[SOURCE DOCUMENT]
□ □ □ □ □ □ □

- Date: October 8–14
- Edition: 4th
- Category: ATP World Tour Masters 1000
- Surface: Hard / outdoor
- Location: Shanghai, China
- Venue: Qizhong Forest Sports City Arena

Champions

Singles
- Novak Djokovic

Doubles
- Leander Paes / Radek Štěpánek
| Shanghai Masters |

= 2012 Shanghai Rolex Masters =

The 2012 Shanghai Rolex Masters was a men's tennis tournament that was played on outdoor hard courts. It was the fourth edition of the Shanghai ATP Masters 1000, classified as an ATP World Tour Masters 1000 event on the 2012 ATP World Tour. It took place at Qizhong Forest Sports City Arena in Shanghai, China from October 8 to October 14, 2012. Second-seeded Novak Djokovic won the singles title.

==Finals==
===Singles===

- SRB Novak Djokovic defeated GBR Andy Murray, 5–7, 7–6^{(13–11)}, 6–3

===Doubles===

- IND Leander Paes' / CZE Radek Štěpánek defeated IND Mahesh Bhupathi /IND Rohan Bopanna, 6–7^{(7–9)}, 6–3, [10–5]

==Points and prize money==
===Points===

| Stage | Singles | Doubles |
| Champion | 1000 |  |
| Runner up | 600 |  |
| Semifinals | 360 |  |
| Quarterfinals | 180 |  |
| Round of 16 | 90 |  |
| Round of 32 | 45 | 0 |
| Round of 64 | 10 | - |
| Qualifier | 25 |
| Qualifying final round | 14 |

==Singles main-draw entrants==
===Seeds===

| Country | Player | Rank^{1} | Seed |
|---|---|---|---|
| SUI | Roger Federer | 1 | 1 |
| SRB | Novak Djokovic | 2 | 2 |
| GBR | Andy Murray | 3 | 3 |
| CZE | Tomáš Berdych | 6 | 4 |
| FRA | Jo-Wilfried Tsonga | 7 | 5 |
| SRB | Janko Tipsarević | 9 | 6 |
| ARG | Juan Mónaco | 10 | 7 |
| USA | John Isner | 11 | 8 |
| ESP | Nicolás Almagro | 12 | 9 |
| CRO | Marin Čilić | 13 | 10 |
| FRA | Richard Gasquet | 14 | 11 |
| CAN | Milos Raonic | 15 | 12 |
| SUI | Stanislas Wawrinka | 16 | 13 |
| JPN | Kei Nishikori | 17 | 14 |
| FRA | Gilles Simon | 18 | 15 |
| GER | Philipp Kohlschreiber | 19 | 16 |

- Rankings are as of October 1, 2012

===Other entrants===
The following players received wildcards into the singles main draw:
- AUS Lleyton Hewitt
- CHN Li Zhe
- CHN Wu Di
- CHN Zhang Ze

The following players received entry from the qualifying draw:
- USA Brian Baker
- GER Michael Berrer
- RUS Alex Bogomolov Jr.

□ □ □ □ □ □ □

(Stored items)

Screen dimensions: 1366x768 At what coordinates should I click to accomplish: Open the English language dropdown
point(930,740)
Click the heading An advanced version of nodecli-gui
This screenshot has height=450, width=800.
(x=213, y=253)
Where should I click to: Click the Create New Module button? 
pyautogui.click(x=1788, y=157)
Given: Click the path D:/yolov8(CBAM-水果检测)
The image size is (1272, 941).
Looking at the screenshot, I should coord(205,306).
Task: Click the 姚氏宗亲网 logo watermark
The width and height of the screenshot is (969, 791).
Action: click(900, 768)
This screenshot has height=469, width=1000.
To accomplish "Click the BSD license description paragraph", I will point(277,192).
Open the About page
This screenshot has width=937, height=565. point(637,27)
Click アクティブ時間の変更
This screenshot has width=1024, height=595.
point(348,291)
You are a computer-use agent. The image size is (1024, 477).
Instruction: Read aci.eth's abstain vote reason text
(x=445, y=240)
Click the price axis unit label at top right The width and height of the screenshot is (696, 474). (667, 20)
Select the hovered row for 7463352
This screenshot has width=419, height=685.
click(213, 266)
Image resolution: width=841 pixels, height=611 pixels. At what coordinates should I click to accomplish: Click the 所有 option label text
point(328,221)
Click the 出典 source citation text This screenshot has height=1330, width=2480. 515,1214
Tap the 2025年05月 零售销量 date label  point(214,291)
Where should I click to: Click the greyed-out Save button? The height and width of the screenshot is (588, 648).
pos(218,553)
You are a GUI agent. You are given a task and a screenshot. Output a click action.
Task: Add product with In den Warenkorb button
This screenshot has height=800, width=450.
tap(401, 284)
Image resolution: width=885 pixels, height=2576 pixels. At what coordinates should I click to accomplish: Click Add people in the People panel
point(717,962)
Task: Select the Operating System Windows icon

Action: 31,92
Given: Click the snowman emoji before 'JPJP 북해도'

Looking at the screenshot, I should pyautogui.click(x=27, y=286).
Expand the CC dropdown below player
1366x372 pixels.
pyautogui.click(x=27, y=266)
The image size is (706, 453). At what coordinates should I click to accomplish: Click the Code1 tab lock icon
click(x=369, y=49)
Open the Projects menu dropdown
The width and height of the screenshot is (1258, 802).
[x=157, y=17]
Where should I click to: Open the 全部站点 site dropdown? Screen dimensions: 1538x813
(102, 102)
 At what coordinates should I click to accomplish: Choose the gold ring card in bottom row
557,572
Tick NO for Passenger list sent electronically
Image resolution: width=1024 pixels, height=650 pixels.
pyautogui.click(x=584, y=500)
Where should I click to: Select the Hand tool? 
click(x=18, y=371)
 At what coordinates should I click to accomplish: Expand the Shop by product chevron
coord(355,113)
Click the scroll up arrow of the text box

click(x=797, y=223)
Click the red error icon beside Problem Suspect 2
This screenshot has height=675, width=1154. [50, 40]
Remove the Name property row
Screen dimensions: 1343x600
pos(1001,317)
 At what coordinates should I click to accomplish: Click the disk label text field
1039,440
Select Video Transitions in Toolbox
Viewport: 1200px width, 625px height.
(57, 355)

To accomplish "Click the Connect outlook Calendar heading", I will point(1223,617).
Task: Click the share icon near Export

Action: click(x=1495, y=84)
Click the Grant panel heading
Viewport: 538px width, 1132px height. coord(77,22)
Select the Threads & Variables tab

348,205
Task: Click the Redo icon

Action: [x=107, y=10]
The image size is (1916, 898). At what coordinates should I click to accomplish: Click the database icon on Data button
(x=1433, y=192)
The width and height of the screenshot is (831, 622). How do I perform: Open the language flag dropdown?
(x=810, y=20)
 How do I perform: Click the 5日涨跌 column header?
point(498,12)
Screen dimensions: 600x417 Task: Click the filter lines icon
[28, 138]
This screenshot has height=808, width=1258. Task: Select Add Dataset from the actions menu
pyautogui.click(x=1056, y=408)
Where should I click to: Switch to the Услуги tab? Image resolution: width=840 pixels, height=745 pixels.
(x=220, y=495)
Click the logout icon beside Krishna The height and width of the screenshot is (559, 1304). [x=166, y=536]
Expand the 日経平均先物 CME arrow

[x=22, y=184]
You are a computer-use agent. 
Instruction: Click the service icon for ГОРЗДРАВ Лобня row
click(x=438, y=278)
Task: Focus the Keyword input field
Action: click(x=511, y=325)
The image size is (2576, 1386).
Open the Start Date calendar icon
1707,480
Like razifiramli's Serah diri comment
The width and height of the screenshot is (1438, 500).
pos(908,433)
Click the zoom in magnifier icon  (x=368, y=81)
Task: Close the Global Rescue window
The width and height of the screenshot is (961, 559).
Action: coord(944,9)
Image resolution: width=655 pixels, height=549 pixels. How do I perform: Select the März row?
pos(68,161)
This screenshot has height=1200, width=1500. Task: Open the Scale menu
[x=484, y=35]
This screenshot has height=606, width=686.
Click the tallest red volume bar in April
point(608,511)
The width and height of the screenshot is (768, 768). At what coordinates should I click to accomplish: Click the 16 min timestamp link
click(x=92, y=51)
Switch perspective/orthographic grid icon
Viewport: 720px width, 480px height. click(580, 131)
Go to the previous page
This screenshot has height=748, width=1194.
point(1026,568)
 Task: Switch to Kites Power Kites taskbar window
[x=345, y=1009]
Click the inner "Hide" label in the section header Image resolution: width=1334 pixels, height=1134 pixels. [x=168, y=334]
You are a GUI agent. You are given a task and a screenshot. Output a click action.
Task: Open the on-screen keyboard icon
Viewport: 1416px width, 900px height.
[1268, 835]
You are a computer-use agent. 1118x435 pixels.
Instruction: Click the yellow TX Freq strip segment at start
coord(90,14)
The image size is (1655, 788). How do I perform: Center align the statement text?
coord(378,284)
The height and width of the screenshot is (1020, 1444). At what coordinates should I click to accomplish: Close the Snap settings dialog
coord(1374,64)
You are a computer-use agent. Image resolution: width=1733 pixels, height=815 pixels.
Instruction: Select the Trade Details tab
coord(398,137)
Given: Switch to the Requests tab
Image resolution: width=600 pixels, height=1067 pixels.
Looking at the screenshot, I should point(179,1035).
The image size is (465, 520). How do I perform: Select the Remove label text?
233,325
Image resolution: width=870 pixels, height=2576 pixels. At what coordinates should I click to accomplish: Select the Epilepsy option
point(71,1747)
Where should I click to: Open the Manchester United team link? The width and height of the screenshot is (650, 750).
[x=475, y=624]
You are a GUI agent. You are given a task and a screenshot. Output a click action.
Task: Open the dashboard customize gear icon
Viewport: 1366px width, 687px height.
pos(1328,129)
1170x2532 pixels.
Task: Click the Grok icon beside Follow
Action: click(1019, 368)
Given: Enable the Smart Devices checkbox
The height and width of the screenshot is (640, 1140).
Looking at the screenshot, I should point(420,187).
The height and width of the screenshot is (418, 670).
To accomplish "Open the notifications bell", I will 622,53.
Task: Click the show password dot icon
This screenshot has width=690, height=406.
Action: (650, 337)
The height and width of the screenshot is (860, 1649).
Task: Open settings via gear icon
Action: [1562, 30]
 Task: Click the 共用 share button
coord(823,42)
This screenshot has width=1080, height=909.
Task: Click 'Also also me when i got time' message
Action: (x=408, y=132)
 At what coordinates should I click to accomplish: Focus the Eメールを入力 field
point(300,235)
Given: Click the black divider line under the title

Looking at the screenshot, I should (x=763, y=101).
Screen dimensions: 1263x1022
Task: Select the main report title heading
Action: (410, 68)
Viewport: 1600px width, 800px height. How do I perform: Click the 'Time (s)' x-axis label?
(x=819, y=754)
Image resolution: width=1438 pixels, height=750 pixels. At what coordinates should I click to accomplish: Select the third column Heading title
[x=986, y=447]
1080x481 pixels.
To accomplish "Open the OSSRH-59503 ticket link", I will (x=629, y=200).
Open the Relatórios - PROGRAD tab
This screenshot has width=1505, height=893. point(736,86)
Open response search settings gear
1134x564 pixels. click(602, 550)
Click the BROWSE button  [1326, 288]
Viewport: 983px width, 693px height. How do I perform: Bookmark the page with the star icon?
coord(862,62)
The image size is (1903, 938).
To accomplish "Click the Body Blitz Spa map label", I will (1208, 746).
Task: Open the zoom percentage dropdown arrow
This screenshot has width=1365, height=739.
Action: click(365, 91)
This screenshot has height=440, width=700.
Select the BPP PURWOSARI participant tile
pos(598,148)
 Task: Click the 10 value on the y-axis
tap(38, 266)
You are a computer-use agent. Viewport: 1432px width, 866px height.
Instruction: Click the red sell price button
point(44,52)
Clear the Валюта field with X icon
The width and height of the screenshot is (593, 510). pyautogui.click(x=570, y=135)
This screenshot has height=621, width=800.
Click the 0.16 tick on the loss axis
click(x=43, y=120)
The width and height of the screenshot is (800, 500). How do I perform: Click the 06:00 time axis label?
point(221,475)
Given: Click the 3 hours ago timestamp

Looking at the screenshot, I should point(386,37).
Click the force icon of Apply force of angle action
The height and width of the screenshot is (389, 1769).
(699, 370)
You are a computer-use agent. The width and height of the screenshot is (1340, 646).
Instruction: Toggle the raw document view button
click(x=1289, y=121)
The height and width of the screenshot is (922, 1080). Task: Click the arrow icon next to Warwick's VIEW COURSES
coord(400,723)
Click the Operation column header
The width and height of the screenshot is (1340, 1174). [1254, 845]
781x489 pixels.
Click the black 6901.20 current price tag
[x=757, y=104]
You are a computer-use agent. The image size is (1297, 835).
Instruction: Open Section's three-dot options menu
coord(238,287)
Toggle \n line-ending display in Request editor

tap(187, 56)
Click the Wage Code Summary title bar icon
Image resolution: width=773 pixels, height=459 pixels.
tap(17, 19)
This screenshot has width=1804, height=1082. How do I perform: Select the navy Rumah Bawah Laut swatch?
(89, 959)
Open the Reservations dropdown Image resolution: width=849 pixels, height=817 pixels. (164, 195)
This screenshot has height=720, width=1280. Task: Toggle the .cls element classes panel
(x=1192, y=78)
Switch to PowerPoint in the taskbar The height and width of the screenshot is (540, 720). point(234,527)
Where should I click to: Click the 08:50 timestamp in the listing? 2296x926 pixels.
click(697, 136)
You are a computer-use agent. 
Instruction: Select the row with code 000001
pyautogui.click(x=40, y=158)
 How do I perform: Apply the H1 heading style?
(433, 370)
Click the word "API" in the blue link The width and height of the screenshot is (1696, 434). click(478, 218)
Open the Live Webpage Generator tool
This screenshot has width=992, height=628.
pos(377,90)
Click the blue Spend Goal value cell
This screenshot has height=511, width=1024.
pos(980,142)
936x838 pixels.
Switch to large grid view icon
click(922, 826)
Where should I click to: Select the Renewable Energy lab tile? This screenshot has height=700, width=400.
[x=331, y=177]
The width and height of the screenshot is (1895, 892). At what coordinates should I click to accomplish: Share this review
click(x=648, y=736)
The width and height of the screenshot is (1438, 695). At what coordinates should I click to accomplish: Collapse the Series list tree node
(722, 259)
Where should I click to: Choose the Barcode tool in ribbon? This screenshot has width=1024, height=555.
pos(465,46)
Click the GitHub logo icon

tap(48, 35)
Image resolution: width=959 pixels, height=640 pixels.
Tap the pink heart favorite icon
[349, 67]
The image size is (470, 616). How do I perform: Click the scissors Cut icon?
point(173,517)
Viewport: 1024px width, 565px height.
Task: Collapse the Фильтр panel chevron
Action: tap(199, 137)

□ □ □ □ □ □ □

[ACTIONS TO TAKE]
1. In the article on the 2012 Shanghai Rolex Masters, whom did Novak Djokovic defeat in the singles final?
2. Continue the article on the 2012 Shanghai Rolex Masters from where it stops.

[RESPONSE LIST]
1. Andy Murray

2.
- POL Łukasz Kubot
- TPE Lu Yen-hsun
- AUS Marinko Matosevic
- GER Philipp Petzschner

===Withdrawals===
- FRA Julien Benneteau → replaced by BUL Grigor Dimitrov
- ARG Juan Martín del Potro (left wrist injury) → replaced by JPN Go Soeda
- ESP David Ferrer (stomach virus) → replaced by ESP Tommy Robredo
- USA Mardy Fish (health issues) → replaced by COL Alejandro Falla
- ESP Marcel Granollers → replaced by USA Ryan Harrison
- FRA Gaël Monfils → replaced by ESP Albert Ramos Viñolas
- ESP Rafael Nadal (left knee injury) → replaced by SVK Martin Kližan
- USA Andy Roddick (retired from tennis) → replaced by FRA Benoît Paire

===Retirements===
- GER Florian Mayer (rib injury)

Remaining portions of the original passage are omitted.